By late in the week the dip in prices brought new business back to the market, boosted by continued signs of economic growth. The Commerce Department reported first quarter GDP rose an annualized 3.2%, the third consecutive quarter of expansion. What’s more, consumer spending led the growth, hinting at improving demand for cotton textiles and apparel in the world’s largest retail market. While evidence here confirms the recession had a devastating effect on per capita end use of cotton products in the U.S., a rising economic tide is likely to lift all ships, boosting fiber demand in 2010. A lackluster housing market and above-trend unemployment are likely to remain drags on net apparent consumption of cotton, but continued economic growth is likely to offset these negative forces, expanding cotton demand this year.

Away from the demand side, in the shorter term weather will become the dominant factor driving cotton prices, as reports of crop development and condition around the world weigh on the market.

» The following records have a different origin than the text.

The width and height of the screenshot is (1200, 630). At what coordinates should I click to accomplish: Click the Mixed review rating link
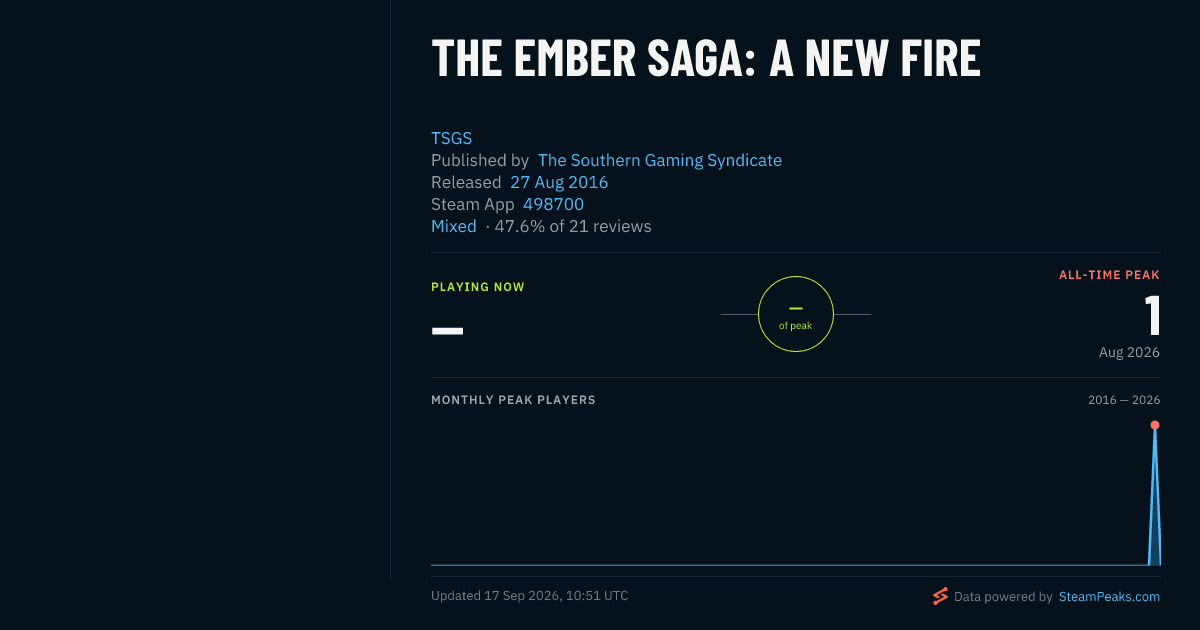click(454, 226)
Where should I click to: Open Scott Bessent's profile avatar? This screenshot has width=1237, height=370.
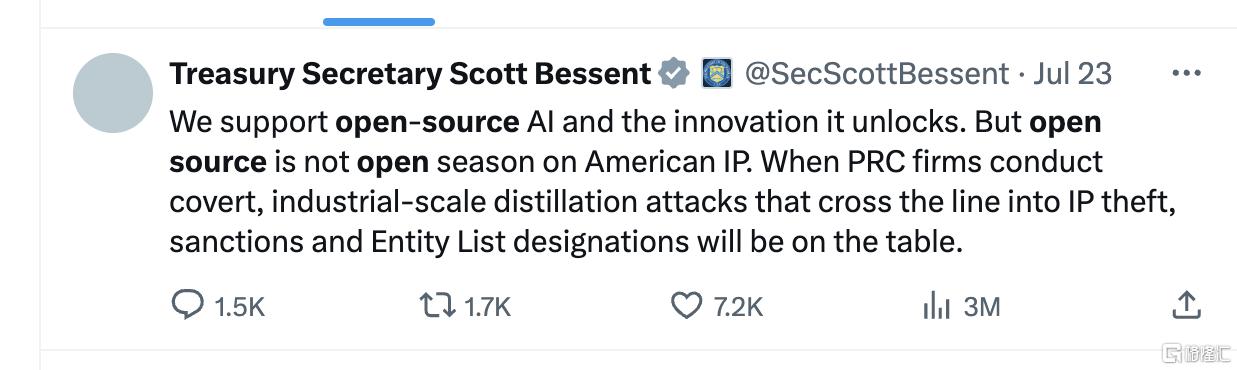pos(113,93)
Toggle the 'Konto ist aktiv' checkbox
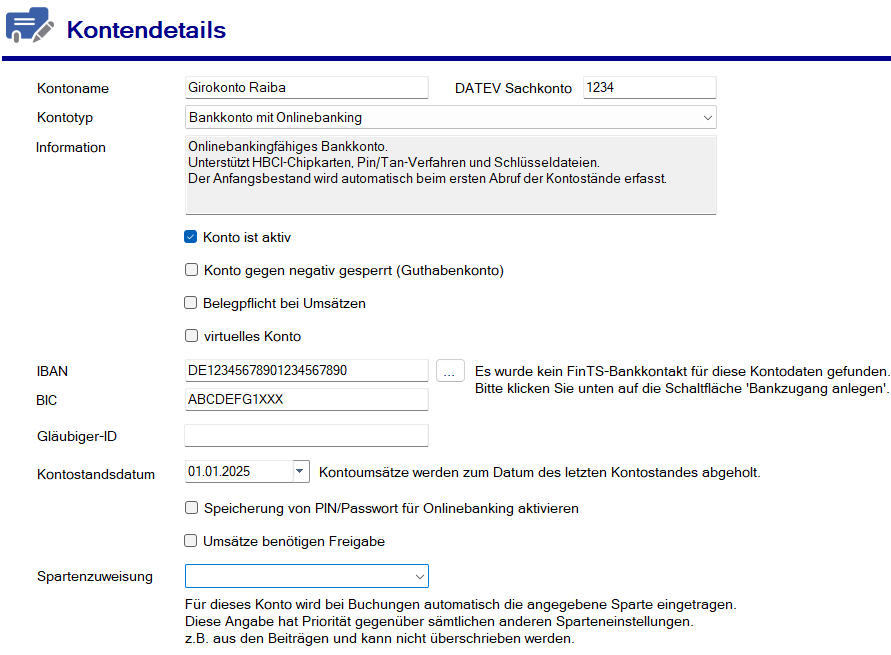The height and width of the screenshot is (655, 891). click(191, 238)
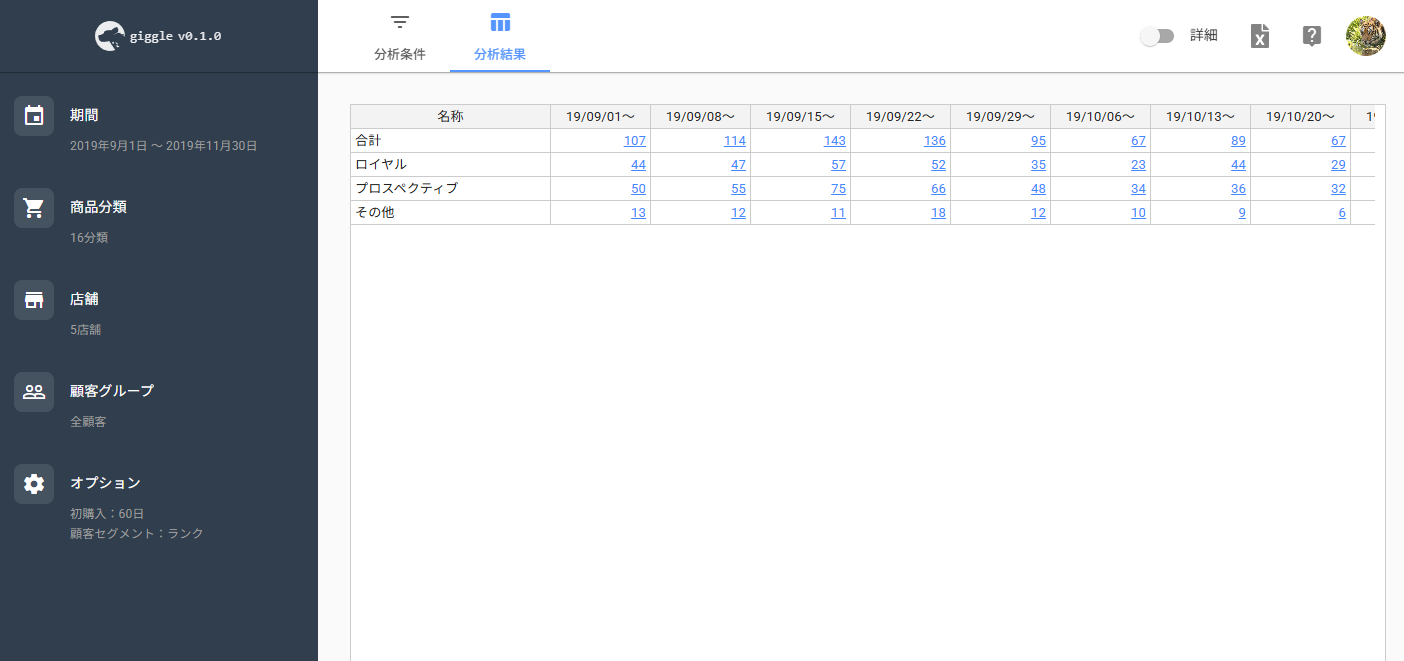Select the store icon for 店舗

[x=34, y=300]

After a month of below-normal precipitation, Mato Grosso cotton in Brazil is in need of a good drenching before picking commences in earnest in coming weeks, else yields and production could suffer. Meanwhile, the Australian cotton harvest continues under clear skies and normal temperatures, boosting yield and quality prospects. With abundant year-to-date moisture levels here, tentative sentiment for higher yields in West Texas is widespread, while concern is mounting across the Southern Delta over too little rainfall. Given the persistent inversion in price between nearby contracts and more distant contracts, the market has long been hinting at a larger autumn harvest and increasing supplies for months. The question is whether—and how soon—this convergence in price between contract months happens as prices for more distant months firm, or if Nearby prices ease lower on signals of stumbling demand. Presently, we are not confident that either event will happen soon, suggesting this backwardation in the market may persist.